我尝试合并ifelse
和chartr
,但失败了。
示例数据
test <- data.frame("pos" = 1:5, "ref" = c("A", "T", "C", "C","G"), "alt" = c("G","C", "A", "T", "A"), "sample" = c("A", "A", "C", "G", "G"))
View(test)
+---------+------+-------+----------+
| pos | ref | alt | sample1 |
+---------+------+-------+----------+
| 1 | A | G | A |
| 2 | T | C | A |
| 3 | C | A | C |
| 4 | C | T | G |
| 5 | G | A | G |
+---------+------+-------+----------+
所需的输出
+---------+------+-------+----------+
| pos | ref | alt | sample1 |
+---------+------+-------+----------+
| 1 | A | G | A |
| 2 | T | C | T |
| 3 | C | A | C |
| 4 | C | T | C |
| 5 | G | A | G |
+---------+------+-------+----------+
答案 0 :(得分:0)
您可以使用库 dplyr 来操纵数据集。例如,使用mutate()
,您可以检查示例调用是否与参考匹配。
然后,您可以使用ifelse()
进行一些更改。
library(dplyr)
test %>%
mutate(TEST1 = (ref == sample)) %>%
mutate(sample2 = ifelse(TEST1 == TRUE, ref, sample))

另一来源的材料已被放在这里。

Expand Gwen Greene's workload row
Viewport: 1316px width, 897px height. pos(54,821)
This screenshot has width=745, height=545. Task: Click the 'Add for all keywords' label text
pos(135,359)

# pos ref alt sample TEST1
# 1 1 A G A TRUE
# 2 2 T C A FALSE
# 3 3 C A C TRUE
# 4 4 C T G FALSE
# 5 5 G A G TRUE
答案 1 :(得分:0)
使用 ifelse 和 chartr :
ifelse(test$sample == test$ref, test$sample, chartr("ATCG", "TAGC", test$sample))
# [1] "A" "T" "C" "C" "G"
答案 2 :(得分:0)
尽管您在R中寻求解决方案,但您仍可能需要考虑其他工具来翻转钢绞线,特别是如果您需要进行较大规模的加工时。您可以使用Plink和许多其他工具来做到这一点。另外,我可能会寻求从其记录/方法说明中确认公共数据中的链对齐。如果/似乎仅翻转了公共数据集中的某些SNP,那将是可疑的(人们希望同一来源的数据中的对齐方式是一致的)。 另外,如果使用位置参数,则应在公共数据中确认基因组的构建/版本,因为不同的版本也可能引起混淆。最后,我可能还想确保问题中的SNP不是多等位基因,因为它也可能是差异的来源。